На сей раз мы угодили в самое средоточие праздника, о котором мать говорила: «Это уже не праздник Тела Господня, а дьявольский шабаш».
Тем не менее здесь присутствовали двое-трое детей и несколько женщин; они стояли поодаль, не желая плясать вместе с этими пьянчугами; одна только Жанетта, слегка придурковатая девица, вечно развлекавшаяся с мужчинами, вошла в круг. Говорили, что она спускалась в Праньен, когда там никто не жил, и все деревенские парни по очереди наведывались к ней.
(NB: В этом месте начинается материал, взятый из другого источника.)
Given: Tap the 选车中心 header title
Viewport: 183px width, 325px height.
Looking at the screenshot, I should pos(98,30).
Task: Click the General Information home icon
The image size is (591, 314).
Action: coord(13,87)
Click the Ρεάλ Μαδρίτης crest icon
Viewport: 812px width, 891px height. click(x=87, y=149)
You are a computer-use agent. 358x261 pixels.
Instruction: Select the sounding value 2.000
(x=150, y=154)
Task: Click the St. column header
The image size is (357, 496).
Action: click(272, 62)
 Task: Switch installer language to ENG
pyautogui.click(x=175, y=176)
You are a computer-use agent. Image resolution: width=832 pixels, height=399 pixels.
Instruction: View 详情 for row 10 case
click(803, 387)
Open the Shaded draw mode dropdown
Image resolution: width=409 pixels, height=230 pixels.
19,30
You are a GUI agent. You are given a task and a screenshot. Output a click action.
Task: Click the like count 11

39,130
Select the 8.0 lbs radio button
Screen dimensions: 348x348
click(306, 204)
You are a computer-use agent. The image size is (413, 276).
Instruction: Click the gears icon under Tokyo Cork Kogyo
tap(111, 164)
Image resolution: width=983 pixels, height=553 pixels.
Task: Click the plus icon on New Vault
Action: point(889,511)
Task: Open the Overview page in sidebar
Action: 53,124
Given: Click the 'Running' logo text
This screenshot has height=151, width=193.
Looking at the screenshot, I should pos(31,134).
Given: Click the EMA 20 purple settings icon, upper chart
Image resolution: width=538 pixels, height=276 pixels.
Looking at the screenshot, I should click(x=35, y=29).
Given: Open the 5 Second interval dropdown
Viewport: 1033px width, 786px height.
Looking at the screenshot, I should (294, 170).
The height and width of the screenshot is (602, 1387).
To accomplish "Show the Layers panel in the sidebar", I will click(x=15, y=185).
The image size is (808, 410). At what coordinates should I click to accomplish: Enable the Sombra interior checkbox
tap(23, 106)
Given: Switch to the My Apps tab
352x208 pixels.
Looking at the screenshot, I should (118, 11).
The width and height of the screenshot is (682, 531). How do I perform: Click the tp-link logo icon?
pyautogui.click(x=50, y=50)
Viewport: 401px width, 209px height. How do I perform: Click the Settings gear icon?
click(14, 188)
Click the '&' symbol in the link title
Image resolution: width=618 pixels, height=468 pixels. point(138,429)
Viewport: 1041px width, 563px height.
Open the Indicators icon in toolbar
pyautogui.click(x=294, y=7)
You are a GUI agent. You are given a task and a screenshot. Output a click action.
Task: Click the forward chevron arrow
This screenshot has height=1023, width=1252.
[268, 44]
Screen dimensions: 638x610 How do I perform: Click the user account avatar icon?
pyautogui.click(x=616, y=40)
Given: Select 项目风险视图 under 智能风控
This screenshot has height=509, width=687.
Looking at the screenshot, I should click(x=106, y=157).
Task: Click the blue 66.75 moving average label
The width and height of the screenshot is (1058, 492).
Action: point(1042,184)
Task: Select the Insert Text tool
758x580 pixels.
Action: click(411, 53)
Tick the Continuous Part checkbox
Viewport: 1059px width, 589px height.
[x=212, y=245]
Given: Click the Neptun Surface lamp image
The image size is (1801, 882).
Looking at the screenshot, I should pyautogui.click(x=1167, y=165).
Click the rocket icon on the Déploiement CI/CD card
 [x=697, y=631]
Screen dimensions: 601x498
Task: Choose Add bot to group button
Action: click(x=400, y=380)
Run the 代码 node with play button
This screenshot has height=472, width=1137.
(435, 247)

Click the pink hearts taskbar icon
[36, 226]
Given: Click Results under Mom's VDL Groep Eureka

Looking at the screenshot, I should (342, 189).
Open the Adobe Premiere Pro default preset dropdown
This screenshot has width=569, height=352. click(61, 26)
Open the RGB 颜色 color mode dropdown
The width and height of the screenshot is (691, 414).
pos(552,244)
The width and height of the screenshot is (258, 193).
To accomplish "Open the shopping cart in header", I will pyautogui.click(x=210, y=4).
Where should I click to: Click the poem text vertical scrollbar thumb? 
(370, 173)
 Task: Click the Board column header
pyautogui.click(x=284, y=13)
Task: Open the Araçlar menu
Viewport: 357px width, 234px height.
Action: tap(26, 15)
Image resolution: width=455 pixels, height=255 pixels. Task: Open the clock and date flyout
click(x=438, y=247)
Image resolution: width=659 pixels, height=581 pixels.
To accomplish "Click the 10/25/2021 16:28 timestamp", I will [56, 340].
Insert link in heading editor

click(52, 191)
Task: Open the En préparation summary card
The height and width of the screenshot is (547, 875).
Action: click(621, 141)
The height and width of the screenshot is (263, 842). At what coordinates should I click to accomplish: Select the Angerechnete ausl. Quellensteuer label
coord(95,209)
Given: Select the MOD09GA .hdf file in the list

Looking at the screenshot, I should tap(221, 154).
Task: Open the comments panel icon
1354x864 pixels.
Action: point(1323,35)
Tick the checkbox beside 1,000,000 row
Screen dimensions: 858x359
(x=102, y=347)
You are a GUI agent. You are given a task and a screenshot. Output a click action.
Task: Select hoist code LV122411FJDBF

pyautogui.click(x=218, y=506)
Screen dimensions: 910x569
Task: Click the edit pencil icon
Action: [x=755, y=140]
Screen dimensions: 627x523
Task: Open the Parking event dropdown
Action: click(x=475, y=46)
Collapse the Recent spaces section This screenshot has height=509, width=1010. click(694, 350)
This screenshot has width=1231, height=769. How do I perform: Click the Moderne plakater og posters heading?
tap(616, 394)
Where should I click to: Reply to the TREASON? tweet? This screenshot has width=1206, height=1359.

От этого сельского бала с его медлительной пляской у фонтана веяло одновременно странным спокойствием и напряжением.
Никого из моих братьев тут не было. Я заметила Марсьена и стала искать глазами Реми. Он стоял в группе мужчин, скрытой потемками. Я увидела, как блеснули его глаза из-под надвинутой войлочной шляпы. Днем эти глаза были всего лишь парой темных провалов, зато ночью, особенно такой ночью, в них горели красноватые огоньки. Из всех собравшихся мужчин мы лучше всего знали его да еще Равайе. Но мы поостереглись заговаривать с ними; пьяные внушали нам страх, заставлявший держаться от них подальше.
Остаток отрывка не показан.